PASS requires a client to initiate a connection by opening a (proxied) listening socket, and then soliciting connections. However, TCP works by having the client connect to a remote resource directly. This difference can make the operation of PASS difficult to understand. Also, it is left to the client to distribute the information about this listening socket, which places an additional burden on the client.
DSPS, while it uses listening sockets to do its work, does all the work of setting up the connection after a client initiates it. All the initiating client has to do is request a connection, connect to the DSPS, and wait - everything else is handled automatically.
Due to the master/slave design, DSPS is already able to handle multicasts of streams or such, whilst PASS was only designed for simple p2p stream connections. This will becoming increasingly more important as more emphasis is made on streaming capabilities, for technologies such as audio and video conferencing.
Due to DSPS generality, the protocol can be easily used for either P2P or P2S2P needs. This eliminates the need for a separate protocol for each of the tasks.
It is not mandated for DSPS to reside beside a Jabber server. It is entirely possible for any client to implement a stripped down version of such a server. In such a case the only sections that are required are any error reporting, invitation acknowledgment and statistical responses. Any other area of the protocol becomes optional since the recipient peer will not have the ability to use it anyway.
Any client may, but is not required to utilize the striped down functionality. When utilizing such functionality the serving client sends an invitation to the recipient client to join the serving client's DSPS stream. Thus the "create" message would list the serving client as the DSPS and would utilize the "host" attribute to tell the recipient client where to connect to the DSPS.

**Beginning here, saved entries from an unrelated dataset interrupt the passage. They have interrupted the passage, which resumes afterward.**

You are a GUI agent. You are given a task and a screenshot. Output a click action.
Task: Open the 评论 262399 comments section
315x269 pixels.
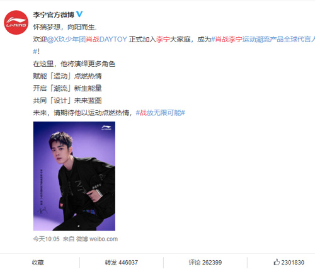(x=205, y=262)
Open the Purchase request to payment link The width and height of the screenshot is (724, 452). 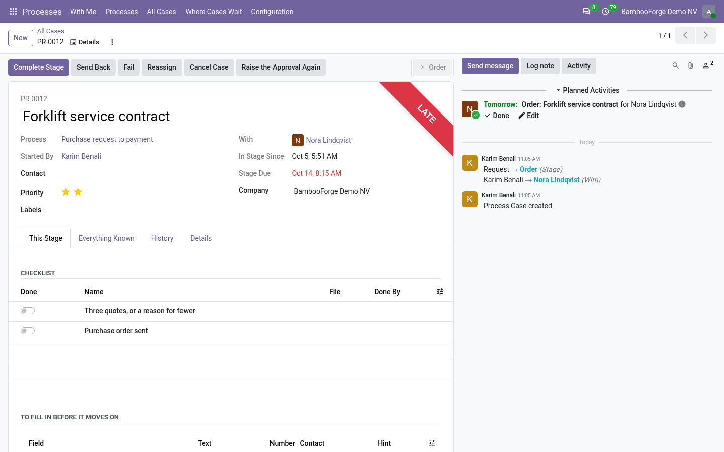[107, 139]
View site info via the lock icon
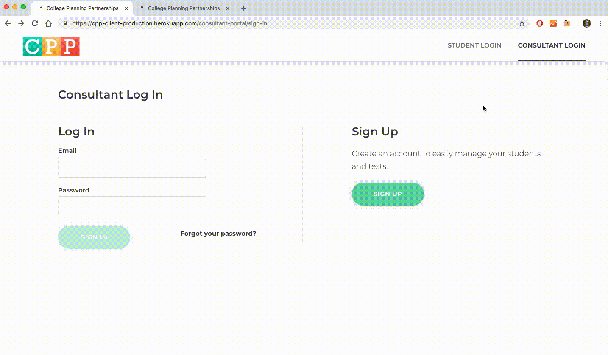The image size is (608, 355). point(65,23)
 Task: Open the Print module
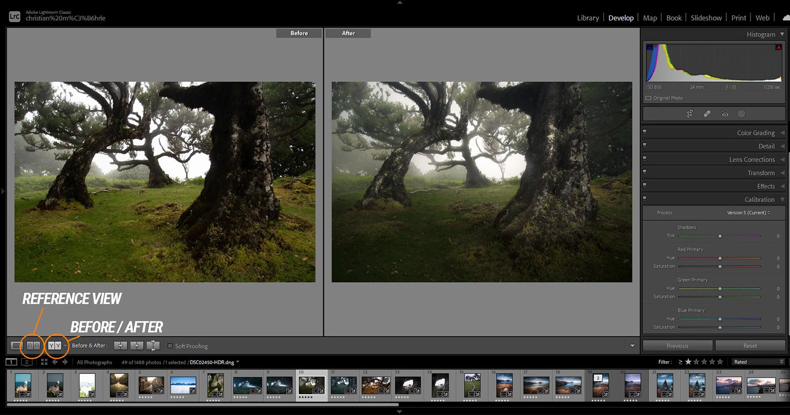click(x=738, y=18)
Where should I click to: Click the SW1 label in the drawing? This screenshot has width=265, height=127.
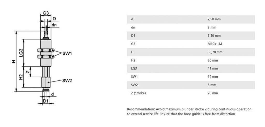[67, 53]
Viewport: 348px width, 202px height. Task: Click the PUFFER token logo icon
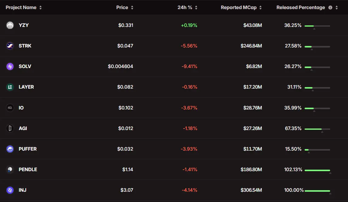(x=10, y=149)
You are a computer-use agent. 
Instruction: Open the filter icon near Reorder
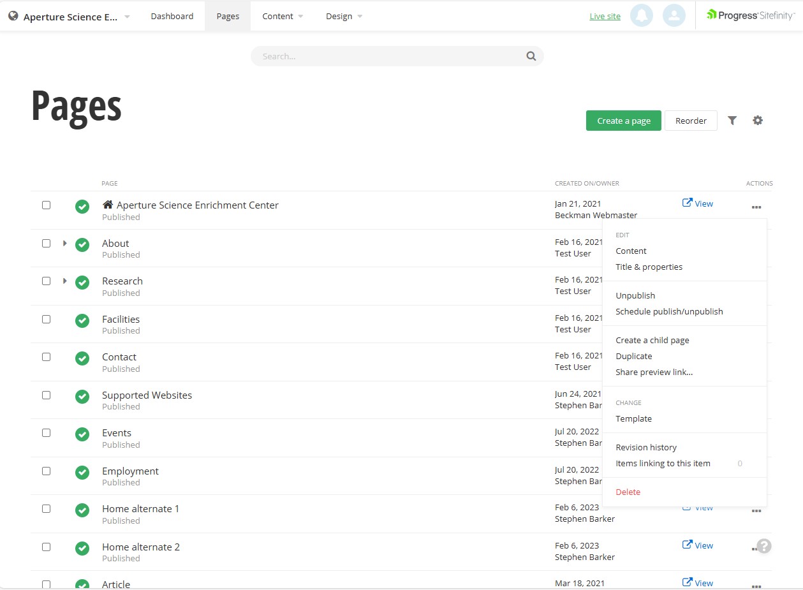point(732,121)
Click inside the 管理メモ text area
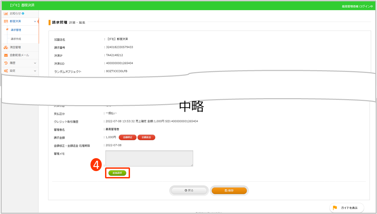Viewport: 377px width, 214px height. pyautogui.click(x=149, y=158)
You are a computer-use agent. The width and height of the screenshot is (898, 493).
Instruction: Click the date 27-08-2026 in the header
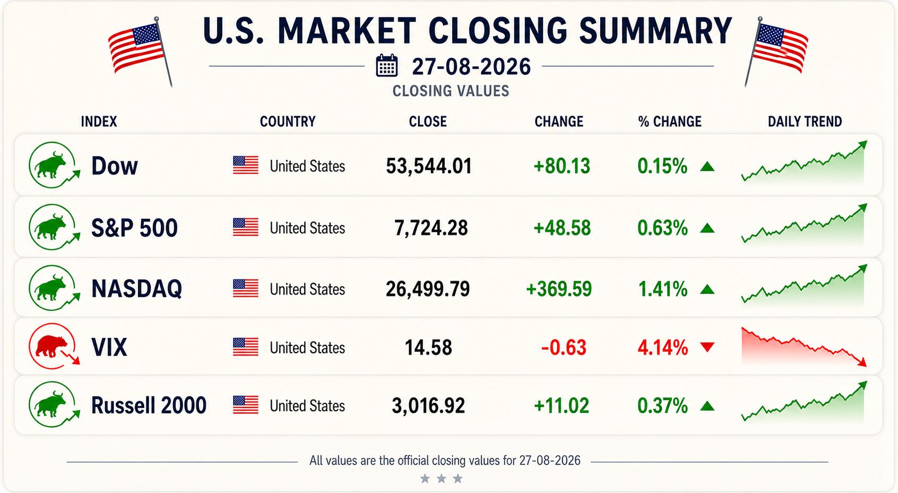[471, 67]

This ability is advantageous since the recipient client only needs to know one protocol for data transmission over P2P or P2S2P connections, and would not see a difference between the two. The proposed method is for one side to fist try serving a connection to the other. If that fails the other side may attempt to serve the connection. If the second attempt fails the clients may utilize an external DSPS server. The negotiation of who will serve is done outside DSPS protocol. DSPS has no functionality to decide when a P2P connection is possible or desirable, nor does it have enough information to do so reliably.